Dorothy McGuire, 85, a graceful and versatile film actress who appeared in more than 25 movies from 1943 until suffering a debilitating hip injury in the early 1990s, died of a heart ailment Sept. 13 in a hospital in Santa Monica, Calif.
Ms. McGuire was best known for her work in the 1940s and 1950s playing the weary wife of an alcoholic in "A Tree Grows in Brooklyn" (1945), the mute heroine in the thriller "The Spiral Staircase" (1946) and the romantic lead in "Three Coins in the Fountain" (1954).
She received an Academy Award nomination for best actress as the socialite girlfriend of Gregory Peck's crusading journalist in "Gentleman's Agreement" (1947), the Elia Kazan film version of Laura Z. Hobson's bestselling novel about anti-Semitism.
Ms. McGuire, who never saw herself as glamour girl, was often cast in matronly, introspective parts that catered to her heart-shaped face, warm eyes and soft voice.

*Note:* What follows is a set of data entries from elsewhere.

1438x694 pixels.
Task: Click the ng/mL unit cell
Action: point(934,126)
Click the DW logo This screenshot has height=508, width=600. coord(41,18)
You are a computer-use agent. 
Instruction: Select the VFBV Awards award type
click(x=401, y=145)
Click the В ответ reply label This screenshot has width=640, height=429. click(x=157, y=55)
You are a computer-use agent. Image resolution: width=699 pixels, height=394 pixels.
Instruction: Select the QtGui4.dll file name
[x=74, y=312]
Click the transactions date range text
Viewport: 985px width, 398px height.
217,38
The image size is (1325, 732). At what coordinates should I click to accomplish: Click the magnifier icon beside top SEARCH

She was not paired with Gary Cooper in a sizzling love scene; instead, they were a devout Quaker couple during the Civil War in "Friendly Persuasion" (1956).

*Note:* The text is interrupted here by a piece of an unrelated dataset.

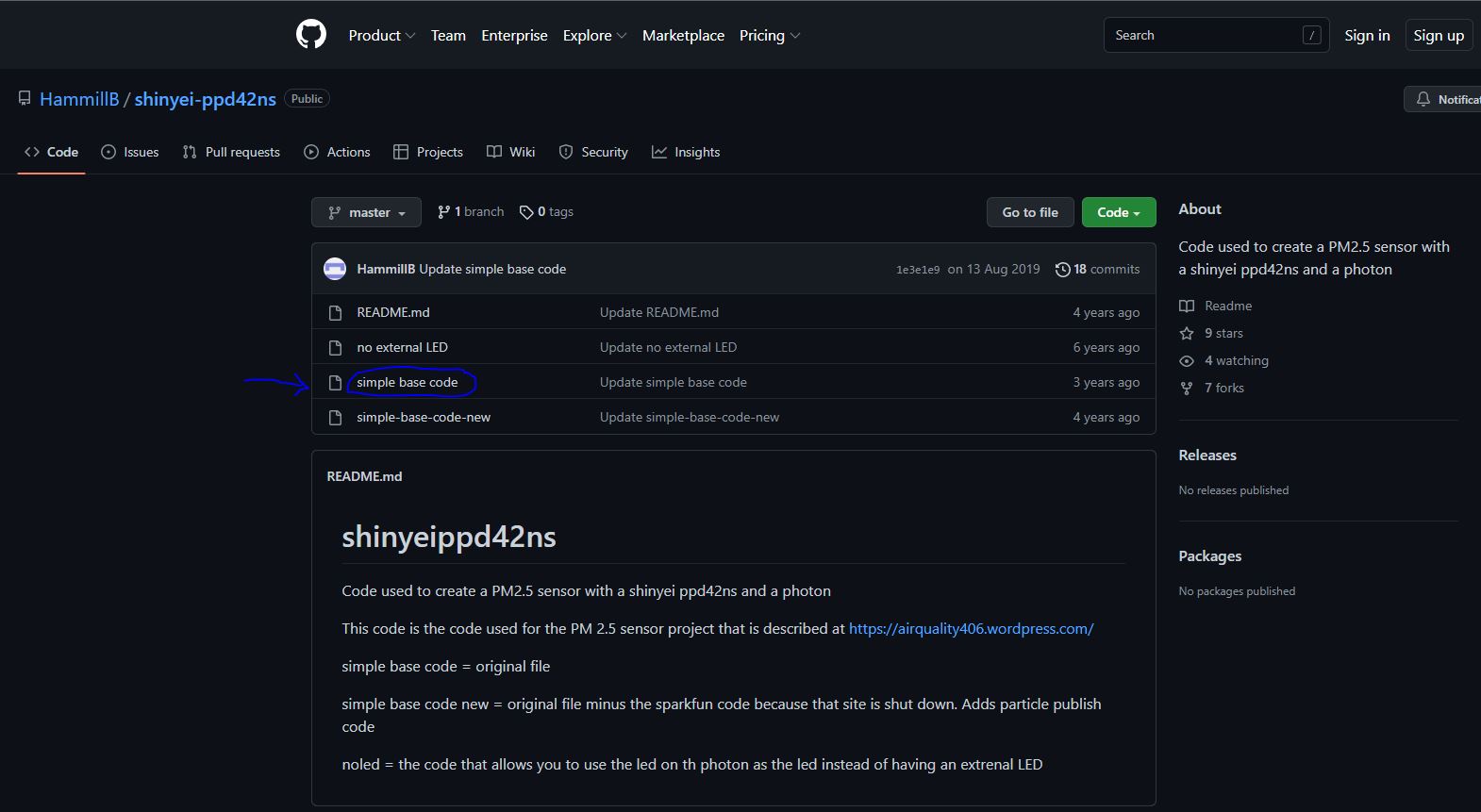Click the Go to file button

click(1030, 212)
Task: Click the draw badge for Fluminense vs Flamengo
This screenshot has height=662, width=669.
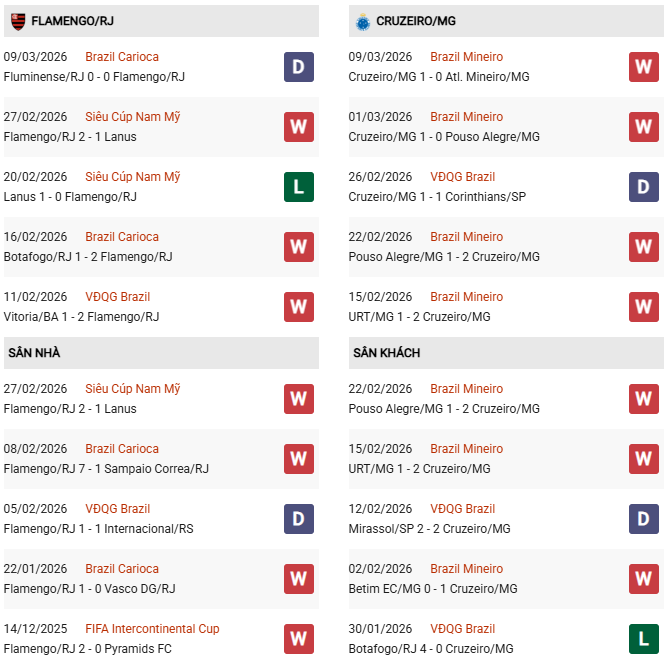Action: [299, 67]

In the mid-1950s, she matured into character roles in such films as "Old Yeller" (1957), "A Summer Place" (1959), "Swiss Family Robinson" (1960) and "The Greatest Story Ever Told" (1965), in which she played the Virgin Mary.

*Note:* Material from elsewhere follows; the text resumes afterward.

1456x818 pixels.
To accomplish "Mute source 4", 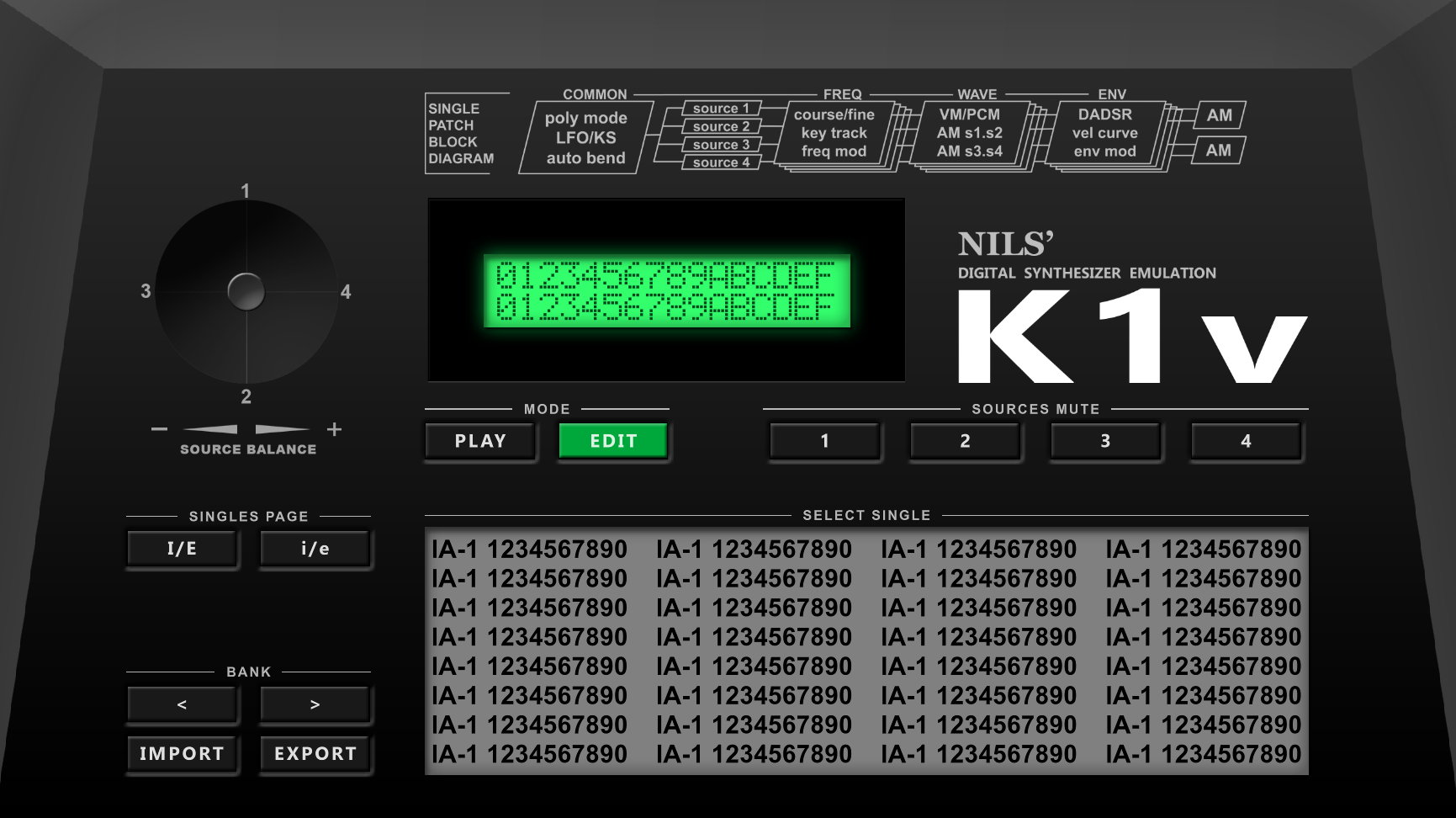I will pos(1247,440).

She later turned to television, appearing as Mary Jordache in the 1976 miniseries "Rich Man, Poor Man," and helped found the La Jolla (Calif.) Playhouse. She continued performing on Broadway into the 1980s.
Dorothy Hackett McGuire began her career in her native Omaha in the early 1930s. She was a teenager when she appeared opposite Henry Fonda, a young Broadway actor who returned to his home town for a short engagement.
After summer stock, she began appearing on the New York stage in 1938. First an understudy to Martha Scott, she took over the lead role of Emily in Thornton Wilder's Pulitzer Prize-winning drama "Our Town."
In 1941, Ms. McGuire made a massive impression as the precocious yet insecure young bride in "Claudia," which called on her to portray a range of emotions for which she would later become known on screen.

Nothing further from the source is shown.